Furthermore, Sullivan said that MySuper could even prove the trigger for increased member engagement.

“It does sound a little defeatist to base a system around a product that almost encourages members to be disengaged or to avoid making a decision because they don’t know how,” he said.

“The reality is that that’s an important group that is sometimes forgotten.

“MySuper could potentially have the opposite effect,”

Sullivan pointed out.

“It might be the trigger for some people to actually

exercise their consumer power and not settle for the ‘entry level’ product or service.”

“Trustees will still have a fiduciary obligation to help members maximise their retirement outcome, and to that extent, it will still be valid, perhaps more than before, to educate members about the best ways to do that.”

Hill said there had been a lot of talk about the need to increase transparency and disclosure within MySuper, saying it would be interesting to watch how such a change affected member communications.

“Broadly speaking, I think increasing the extent of disclosure is a good thing,” he said. “But I think the challenge will be to make sure that we not only add to the disclosure regime, but that we actually look at whether we should be removing some things as well.

“Things like information about trustees’ insurance strategy, greater descriptions about risk — they could be useful,” Hill said.

“And I would hope that MySuper puts more of a focus on what trustees are trying to deliver through each of their portfolios, rather than how they’ve gone against everyone else.

“Most of us have a CPI of +3 per cent or +4 per cent

target within our portfolios, but how much do we report against that target versus what the median fund has done?”

Finding balance

According to Hill, with transparency and disclosure, as with member communications, the challenge is giving members the right information in the right fashion.

“The challenge is getting that balance right,” he said. “How much disclosure versus how easily that’s understood.

“Annual reports are a good example. With the annual reports for some corporates, the reality is that you get a fudge factor and most investors have now opted out of that sort of full disclosure. They are just not interested.

“Superannuation disclosure can get much greater, but are we going to achieve the right balance of getting understandable and simple messages across rather than just the fudge factor?” Hill asked.

So what next? With volatility rife within financial markets, uncertainty persists, but according to Hill, funds should be meeting that uncertainty with information.

“We can’t say with certainty what’s going to happen but, regardless, we’re in the business of investing peoples’

retirement savings so we have to make a call and have a strategy,” he said. “We have to explain that strategy and explain why we’re holding course.

“Has the world actually changed that much in the last few weeks compared to what it was before?” he asked. “I’m not sure. The markets are certainly more skittish and volatile than they have been, but I’m not sure the world really has changed that much.

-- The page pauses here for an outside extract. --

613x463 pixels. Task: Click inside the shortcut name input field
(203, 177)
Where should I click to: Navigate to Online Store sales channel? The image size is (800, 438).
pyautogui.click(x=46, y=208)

“For most members, their long-term time horizon in the last two weeks has only reduced by exactly that — two weeks over 30 or 40 years — and that’s what they need to be reminded of,” Hill said.

According to Sullivan, the global financial crisis has prepared both funds and members well for current market challenges.

“So we will continue to educate members about the long-term nature of super and the fact that market volatility is a part of the journey,” he said.

“That’s a message we were delivering before the GFC, when returns were consistently high, and it’s a message we have to continued to deliver.

“As a whole, the industry has come a long way in terms of educating members about super, and though we will continue to see great initiatives to engage and educate, there is still a long way to go,” he said.

Sullivan said at HOSTPLUS, the focus was simple.

“We will continue to look for new, innovative, and effective ways to reach our members and employers, and build the connection and trust they have in our brand and ethos, so they will more readily want to engage with us about their super.”